Harvesting exotic wood species from untouched old-growth rainforest is extremely economically inefficient, and almost any alternative source would be cheaper. Exotic wood species did not evolve to grow as fast as biologically possible, because natural trees must always "hedge their bets" against temporary resource scarcity and devote nutrients towards defense mechanisms against competing species. There is no clear reason that the woods prized for bar-tops and luxurious conference room tables can only grow only in the poor soils of a rainforest, decorated and bejeweled with exotic parrots and iridescent insects. They could be cultivated and nurtured in a separately managed tree farm with a minimal number of symbiotic animal and insect species required for them to thrive. It seems reasonable to believe that a fast-growing, densely clustered "artificial" exotic tree crop could be engineered to have essentially the same hardness, color, and grain structure as the "natural" exotic wood it mimics.

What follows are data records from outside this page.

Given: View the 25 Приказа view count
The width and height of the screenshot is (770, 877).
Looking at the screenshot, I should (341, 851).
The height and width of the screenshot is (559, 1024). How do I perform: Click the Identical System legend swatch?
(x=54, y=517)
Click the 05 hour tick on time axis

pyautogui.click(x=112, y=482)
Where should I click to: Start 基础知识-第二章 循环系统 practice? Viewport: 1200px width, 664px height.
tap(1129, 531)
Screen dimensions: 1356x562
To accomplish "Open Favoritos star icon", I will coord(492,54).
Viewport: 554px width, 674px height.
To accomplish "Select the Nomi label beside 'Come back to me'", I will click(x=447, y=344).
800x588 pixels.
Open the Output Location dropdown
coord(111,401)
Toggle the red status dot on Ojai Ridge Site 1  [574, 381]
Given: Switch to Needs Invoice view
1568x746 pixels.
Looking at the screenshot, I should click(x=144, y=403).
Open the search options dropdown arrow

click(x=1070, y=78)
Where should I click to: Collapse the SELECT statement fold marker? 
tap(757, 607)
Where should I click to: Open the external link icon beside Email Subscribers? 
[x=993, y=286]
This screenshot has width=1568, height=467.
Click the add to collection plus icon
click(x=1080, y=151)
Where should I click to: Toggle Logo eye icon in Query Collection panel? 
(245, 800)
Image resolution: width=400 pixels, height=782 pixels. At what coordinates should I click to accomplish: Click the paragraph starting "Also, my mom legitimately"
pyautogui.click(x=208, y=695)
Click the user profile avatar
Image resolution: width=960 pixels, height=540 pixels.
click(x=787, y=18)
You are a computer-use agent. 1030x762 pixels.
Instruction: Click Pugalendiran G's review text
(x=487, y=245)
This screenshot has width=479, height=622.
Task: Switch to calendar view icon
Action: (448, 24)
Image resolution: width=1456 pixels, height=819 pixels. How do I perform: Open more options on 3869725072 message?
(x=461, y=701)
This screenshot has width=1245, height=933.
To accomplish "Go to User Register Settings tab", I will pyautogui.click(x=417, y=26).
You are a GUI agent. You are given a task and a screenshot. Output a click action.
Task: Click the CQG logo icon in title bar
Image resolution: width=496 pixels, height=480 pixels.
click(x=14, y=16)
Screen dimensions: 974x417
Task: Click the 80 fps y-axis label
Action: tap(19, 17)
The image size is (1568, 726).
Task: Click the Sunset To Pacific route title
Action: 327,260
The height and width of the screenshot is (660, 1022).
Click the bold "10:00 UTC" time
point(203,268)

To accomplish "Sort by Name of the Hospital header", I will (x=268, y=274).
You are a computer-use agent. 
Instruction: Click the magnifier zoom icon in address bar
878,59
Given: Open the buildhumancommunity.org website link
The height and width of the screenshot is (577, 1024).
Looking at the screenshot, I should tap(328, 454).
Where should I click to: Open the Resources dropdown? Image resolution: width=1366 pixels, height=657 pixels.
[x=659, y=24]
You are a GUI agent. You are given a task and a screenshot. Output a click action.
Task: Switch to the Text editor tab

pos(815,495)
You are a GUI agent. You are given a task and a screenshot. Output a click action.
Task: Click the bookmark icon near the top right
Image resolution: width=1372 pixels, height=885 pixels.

Compared to our ancient experience with cultivating domesticated grain and vegetable crops, humans are currently just at the dawn of cultivating forest products for the purposes of renewable paper production and construction lumber. The spread of these practices from the abundant and well-known wood species of North America to the obscure and exotic wood species of the rainforests in South America, Africa, and Indonesia seems like a natural extension. Commercial teak plantations, for example, already exist in a few tropical regions and hopefully more exotic wood plantations are soon to follow.
Historic Georgetown, Colorado denuded of trees for use as fuel (top).
And Georgetown today with much of the local forest restored (bottom).
Some readers may be skeptical that such wicked things as big business and the machinations of the global industrial economy can actually prevent the destruction of sensitive ecological habitat, rather than being its primary cause. However, there is historical precedent for this. Many people don't realize, for example, that the forests of North America and Europe are on average thicker and denser today than they were a century ago. This was not primarily because of new regulations and new breakthroughs in arboreal police enforcement. It was because wood is no longer so useful as a fuel, and it has been largely replaced by more efficient and cheaper alternatives. The 20th century addiction to cheap and energy dense fossil fuels, far from accelerating the overall destruction of forests worldwide, has to a large degree saved and restored them.
Interestingly, the people who are most concerned about the loss of the rainforest and loss of biodiversity are often the same people who are most worried and fearful about genetic engineering and intensive farming. I hope we can eventually advance the global conversation and come to some agreement that there are ways in which responsible genetic engineering and widespread industrial tree cultivation could be a potential savior of natural biodiversity in the wild.